Stable angina remains a high-risk diagnosis in patients with recent-onset symptoms, highlighting the need for larger population-based studies to define prognostic differences across phenotypes.
Highlights the discrepancy in stable angina prognosis between clinical trials and real-world cohorts, calling for larger population studies with higher endpoint resolution.
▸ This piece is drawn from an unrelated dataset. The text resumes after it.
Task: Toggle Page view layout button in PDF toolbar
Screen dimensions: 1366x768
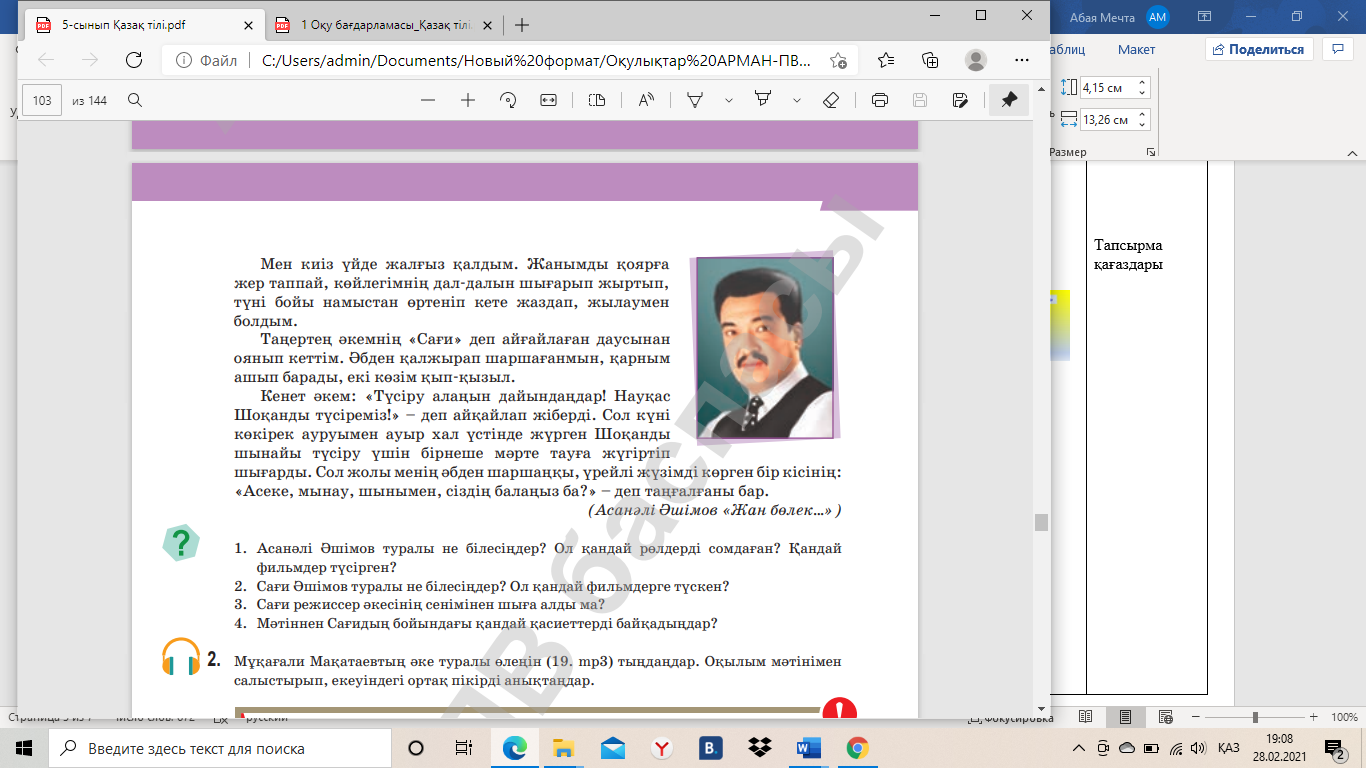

The prognosis of angina was described as "unhappy" by the Framingham investigators and as little different from that of 1-year survivors of acute myocardial infarction. Yet recent clinical trials now report that angina has a good prognosis with adverse outcomes reduced to "normal levels". These disparate prognostic assessments may not be incompatible, applying as they do to population cohorts (Framingham) and selected participants in clinical trials. Comparisons between studies are further complicated by the absence of agreed case definitions for stable angina (contrast this with acute coronary syndromes). Our recent data show that for patients with recent onset symptoms attending chest pain clinics, angina remains a high-risk diagnosis and although many patients receive symptomatic benefit from revascularisation, prognosis is usually unaffected. This leaves little room for complacency and, with angina the commonest initial manifestation of coronary artery disease, there is the opportunity for early detection, risk stratification and treatment to modify outcomes. Meanwhile, larger population-based studies are needed to define the patient journey from earliest presentation through the various syndrome transitions to coronary or noncardiac death in order to increase understanding of the aetiological and prognostic differences between the different coronary disease phenotypes.
Timmis et al. (Mon,) conducted a editorial in Stable angina pectoris. Stable angina remains a high-risk diagnosis in patients with recent-onset symptoms, highlighting the need for larger population-based studies to define prognostic differences across phenotypes.